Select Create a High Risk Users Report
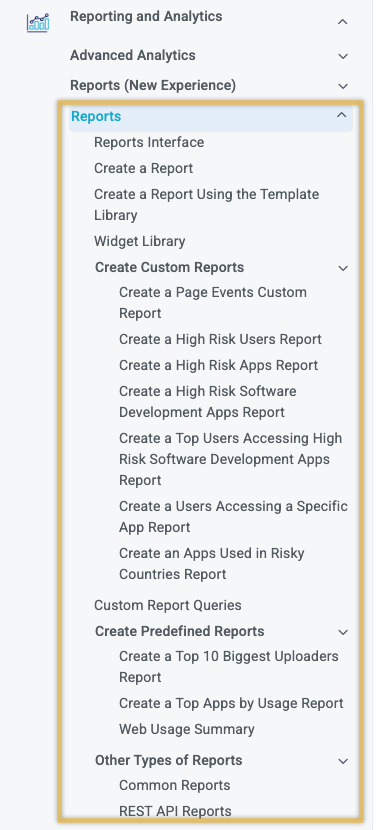The width and height of the screenshot is (380, 830). [x=220, y=339]
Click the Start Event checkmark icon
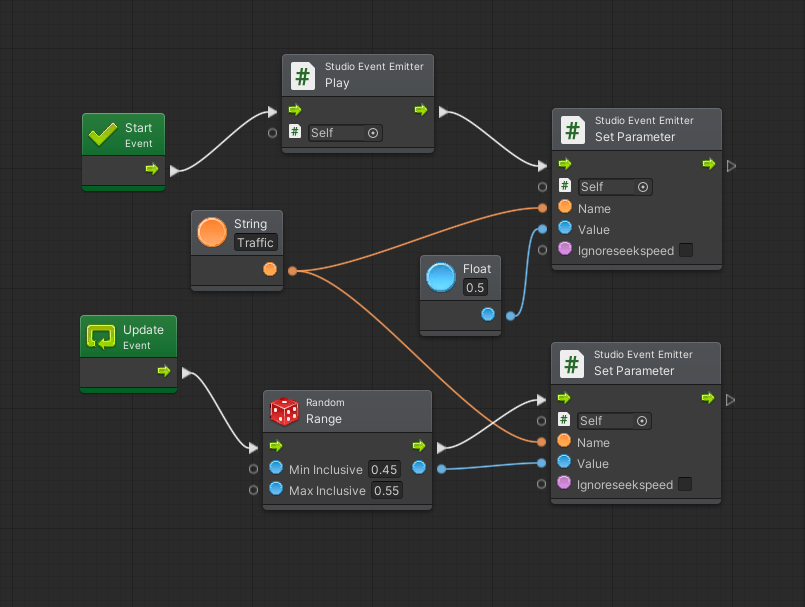Viewport: 805px width, 607px height. point(102,131)
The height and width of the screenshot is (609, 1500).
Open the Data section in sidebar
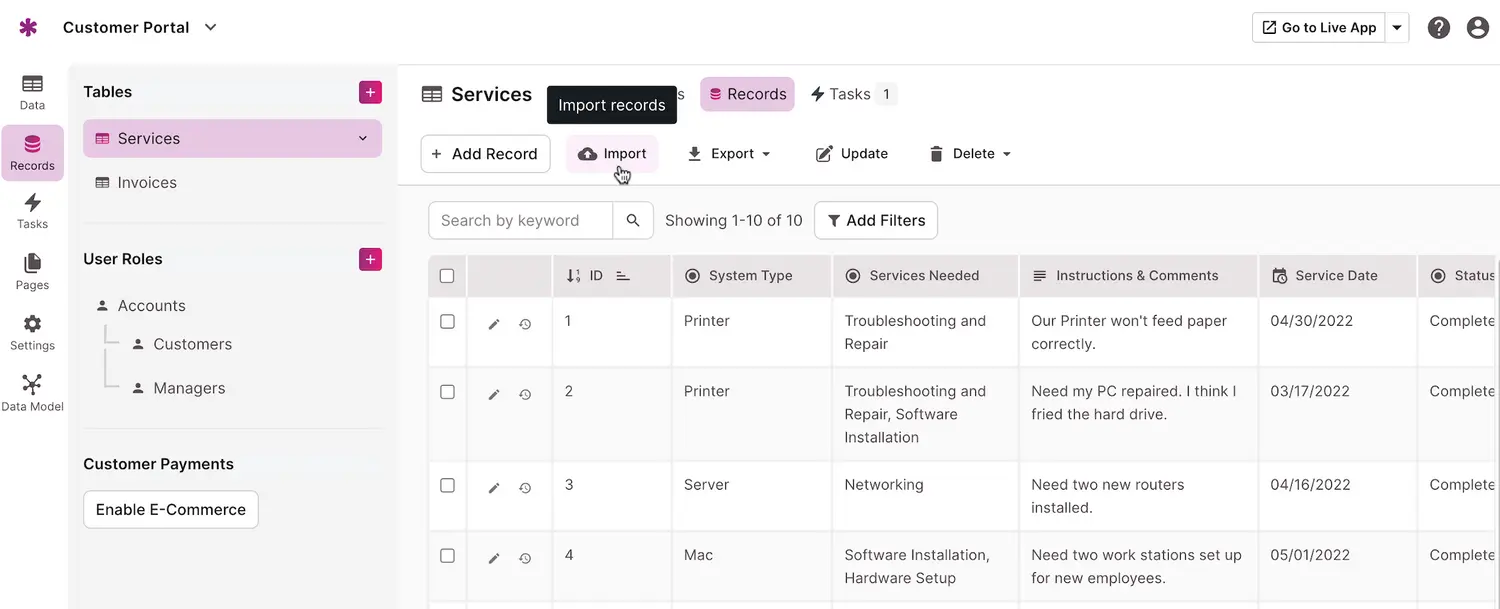[x=32, y=92]
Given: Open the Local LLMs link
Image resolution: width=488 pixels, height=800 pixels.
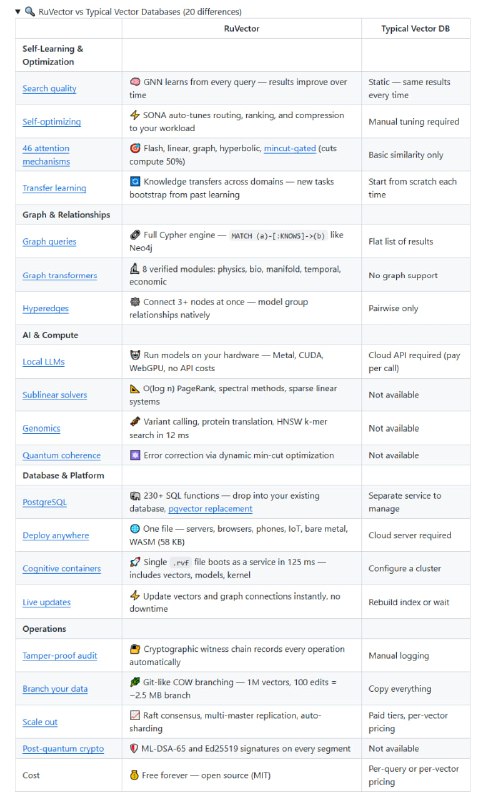Looking at the screenshot, I should [43, 362].
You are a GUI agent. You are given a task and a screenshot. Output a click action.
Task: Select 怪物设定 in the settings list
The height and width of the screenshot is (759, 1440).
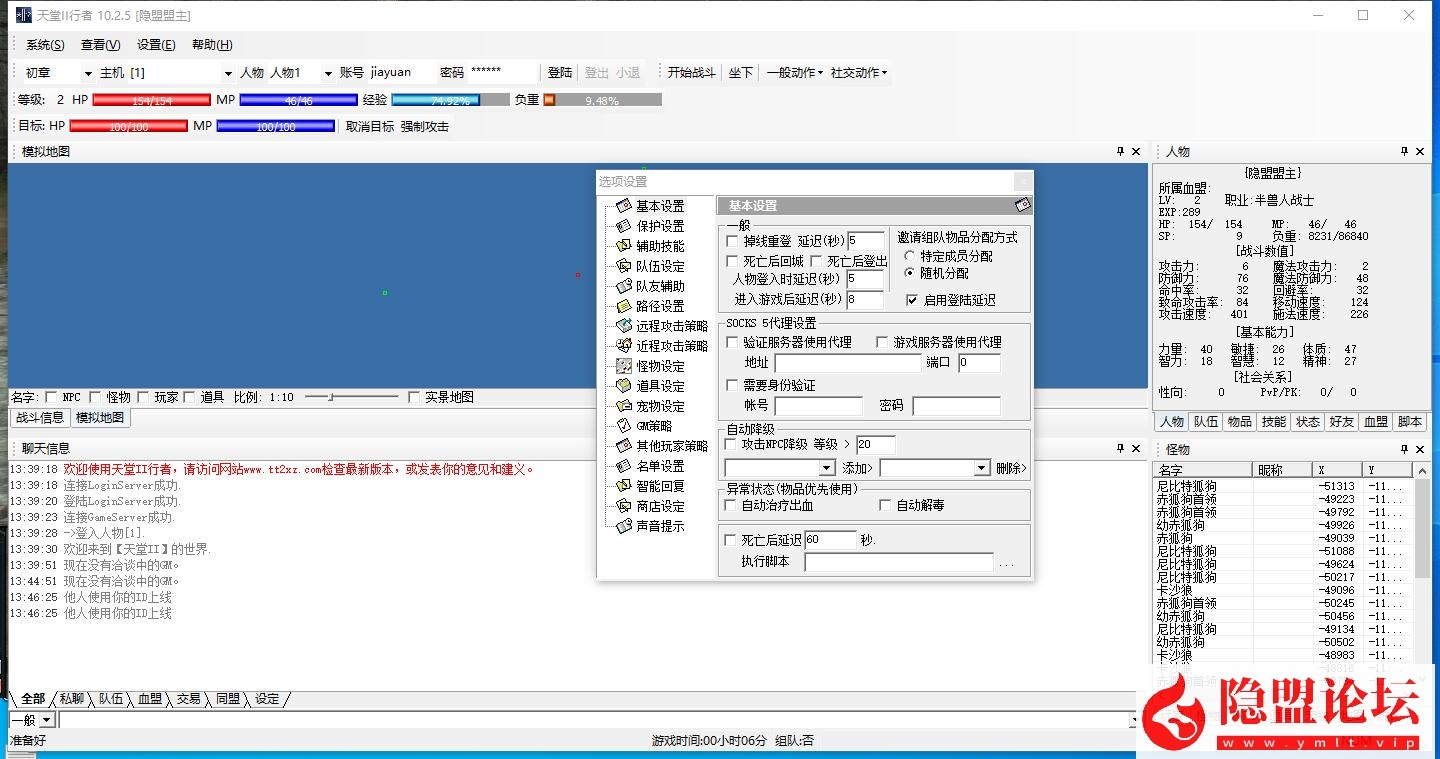[x=659, y=365]
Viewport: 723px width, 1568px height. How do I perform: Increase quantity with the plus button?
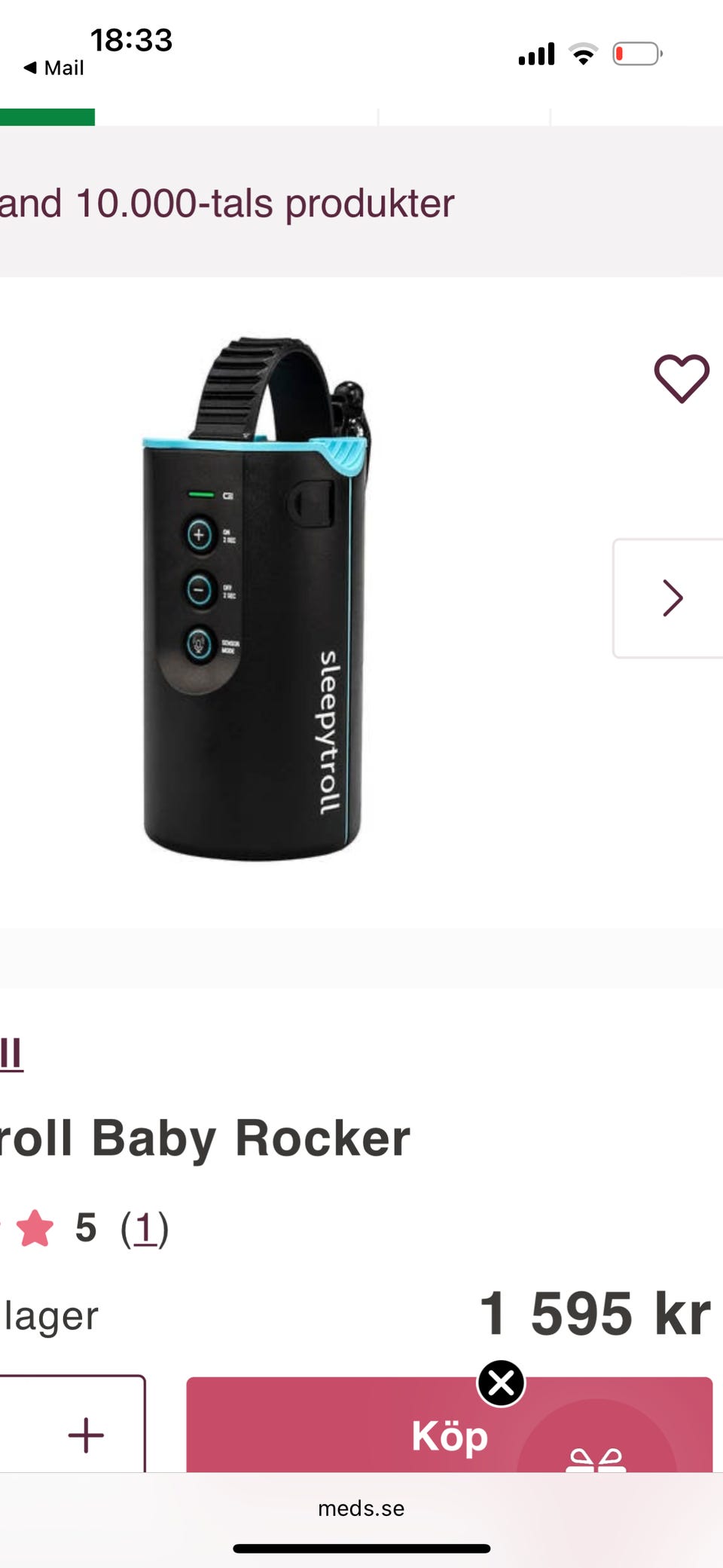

## PROBLEM STATEMENT
I'd like every record transcribed exactly, with no pictures carried over.

## SOLUTION
Select Create a High Risk Users Report
The width and height of the screenshot is (380, 830). [x=220, y=339]
Click the Start Event checkmark icon
Viewport: 805px width, 607px height. point(102,131)
The height and width of the screenshot is (609, 1500).
Open the Data section in sidebar
[x=32, y=92]
Given: Open the Local LLMs link
Image resolution: width=488 pixels, height=800 pixels.
Looking at the screenshot, I should [43, 362].
You are a GUI agent. You are given a task and a screenshot. Output a click action.
Task: Select 怪物设定 in the settings list
The height and width of the screenshot is (759, 1440).
[x=659, y=365]
Viewport: 723px width, 1568px height. How do I perform: Increase quantity with the plus button?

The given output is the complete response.